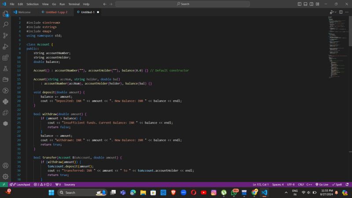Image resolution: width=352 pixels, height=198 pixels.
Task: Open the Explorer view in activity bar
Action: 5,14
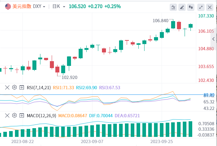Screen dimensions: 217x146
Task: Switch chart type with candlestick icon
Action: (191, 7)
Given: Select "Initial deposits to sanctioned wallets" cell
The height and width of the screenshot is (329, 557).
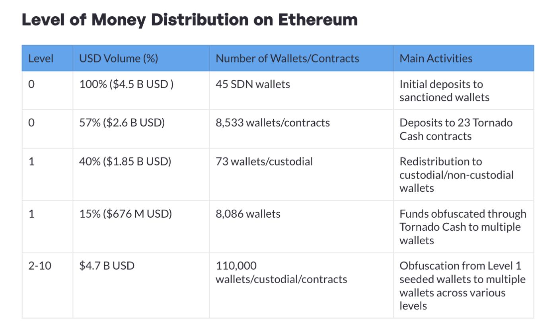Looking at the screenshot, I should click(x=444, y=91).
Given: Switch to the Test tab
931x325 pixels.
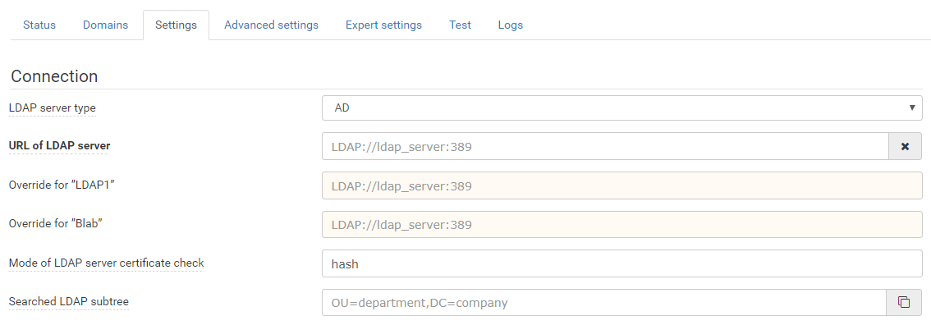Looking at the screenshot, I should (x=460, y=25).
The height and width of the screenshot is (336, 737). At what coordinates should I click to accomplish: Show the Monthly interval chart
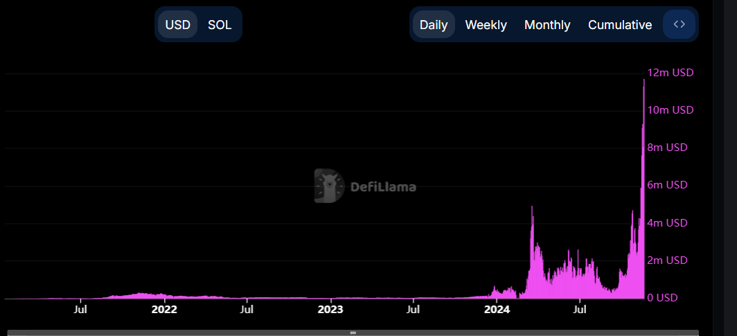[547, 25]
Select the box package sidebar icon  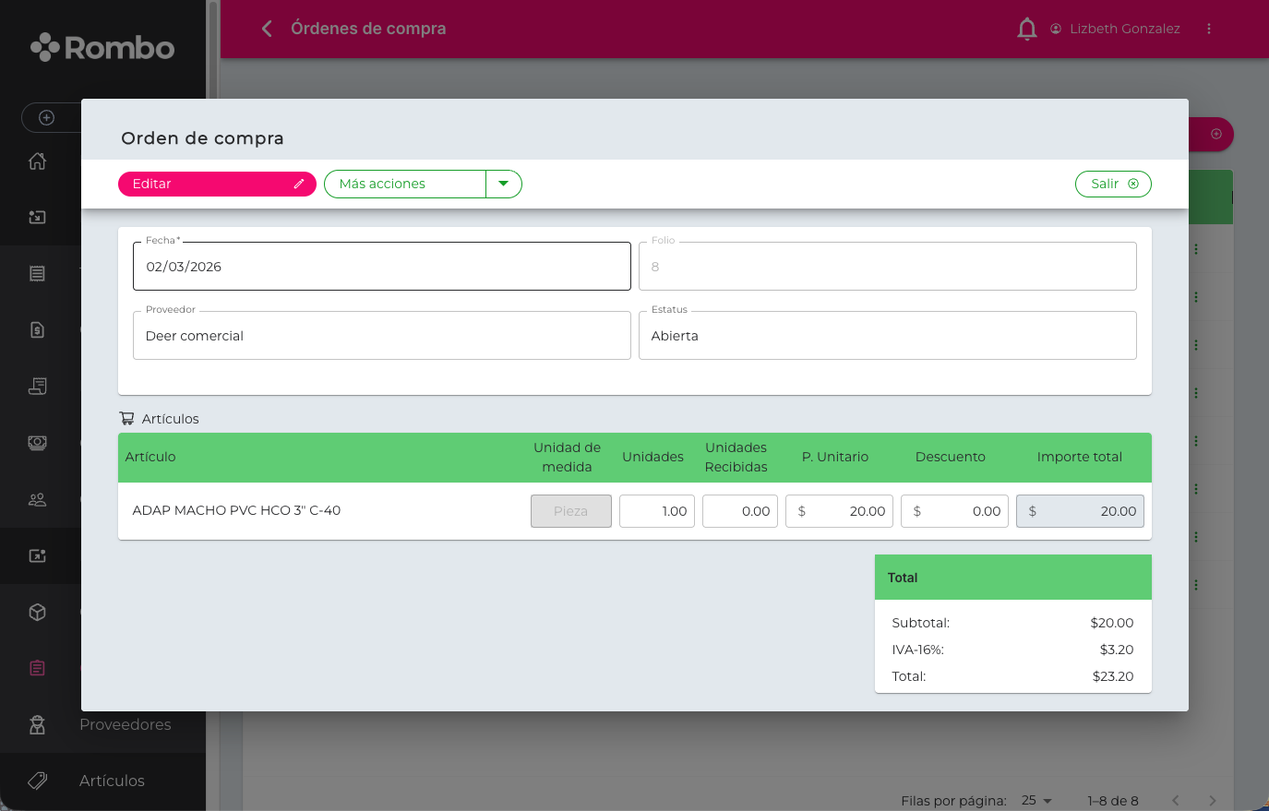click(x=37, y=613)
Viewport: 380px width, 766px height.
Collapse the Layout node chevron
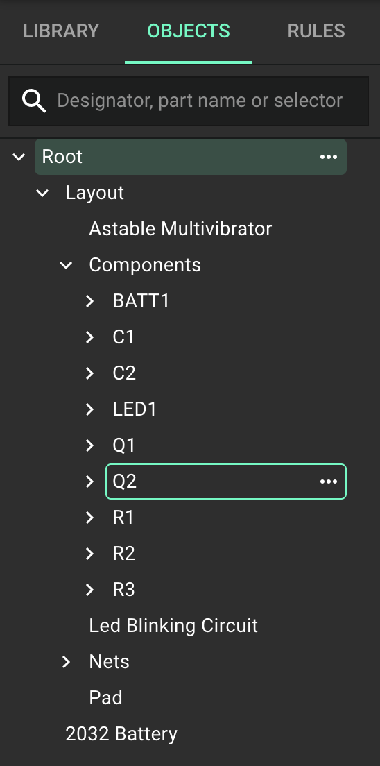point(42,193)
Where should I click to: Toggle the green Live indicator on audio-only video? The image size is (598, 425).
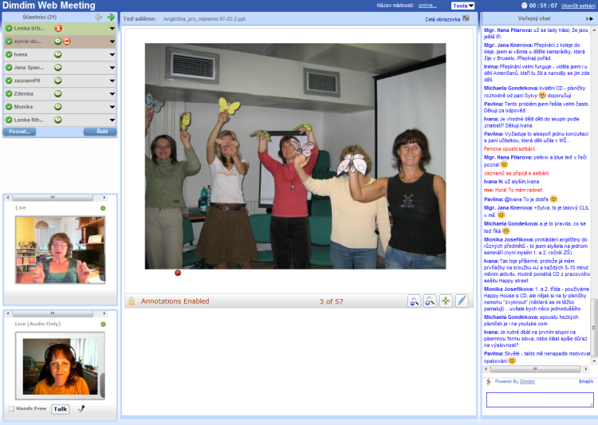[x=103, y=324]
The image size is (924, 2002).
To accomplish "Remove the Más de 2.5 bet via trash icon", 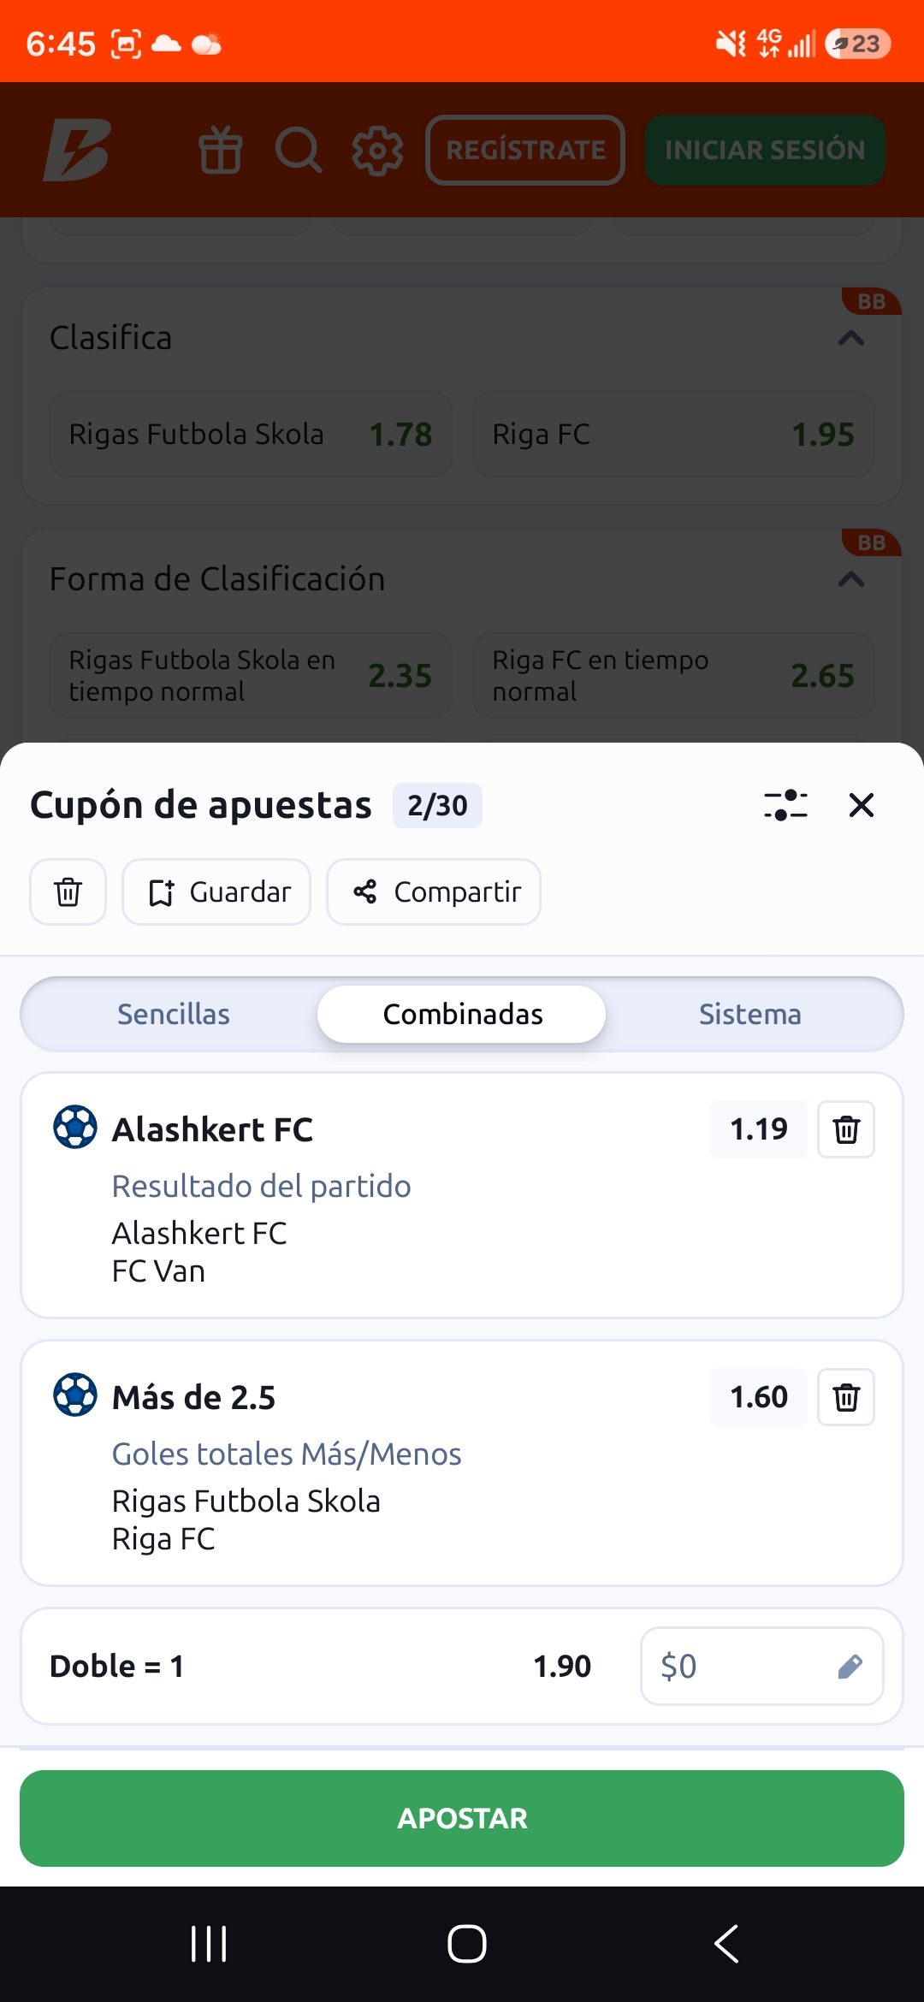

- - -

◆ **WORK TO BE COMPLETED**
All lines above containing the string "Given": copy each one.

◆ **RESULT OF THIS TASK**
Given: Select "Initial deposits to sanctioned wallets" cell
Given: Switch to the Test tab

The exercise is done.